Text block =>
=== Begin Enclosure ===

The Rhodesian Ridgeback, a hunting dog whose path of descent passes through numerous breeds, is perhaps most remarkable for its distinct place in evolutionary biology. It is well known that all dogs are descended from wolves. But no kind of wolf sports a pronounced counter-whorl ridge along their back. And in fact, none of the other dogs which make up the ancestry of the Rhodesian Ridgeback regularly have such a ridge either. The African Khoikhoi occasionally presents a minimal ridge -- but in that forebear, the feature is associated with genetic deficiencies. In the tawny, muscled frame of the Ridgeback, the ridge is far more prominent, but is no deficiency, and not related to any health problems in the animal. (And in fact, studies have shown that this breed on average has fewer genetically traced health problems than other breeds.)

=== End Enclosure ===

Recorded information =>

=== Begin Enclosure ===

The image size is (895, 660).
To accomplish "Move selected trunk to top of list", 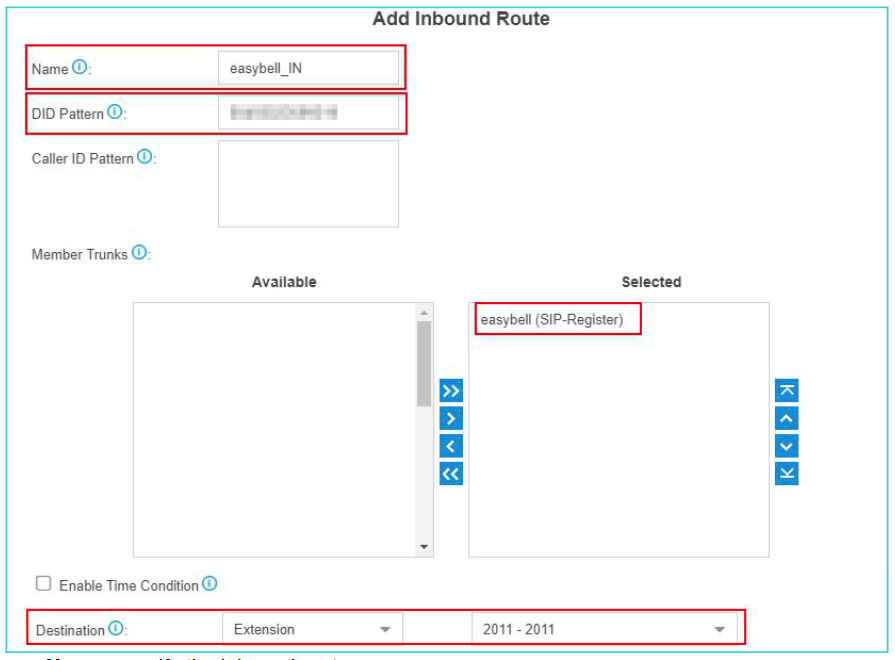I will coord(787,390).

=== End Enclosure ===

Task details => Write a continuation of the passage on the Rhodesian Ridgeback, beginning after its final sentence. The lines above are separate material and are unrelated to the passage on the Rhodesian Ridgeback.

Result for this task =>
The ridge of the Rhodesian Ridgeback is, simply put, a new genetic feature, a new piece of information welling up in the DNA. An addition formed from the tireless process of random mutation for generation after generation. And, critically, it is one which arose and achieved morphological stability within a period of a few hundred years. With evolution having hundreds of millions of years to work with, the observable establishment of new information in the anatomy within a few hundred of those leaves lots and lots and lots of time for things like the sea cucumber to eventually end up being things like the wombat and the porcupine and the lowland gorilla. Oh, and, naturally, the Rhodesian Ridgeback.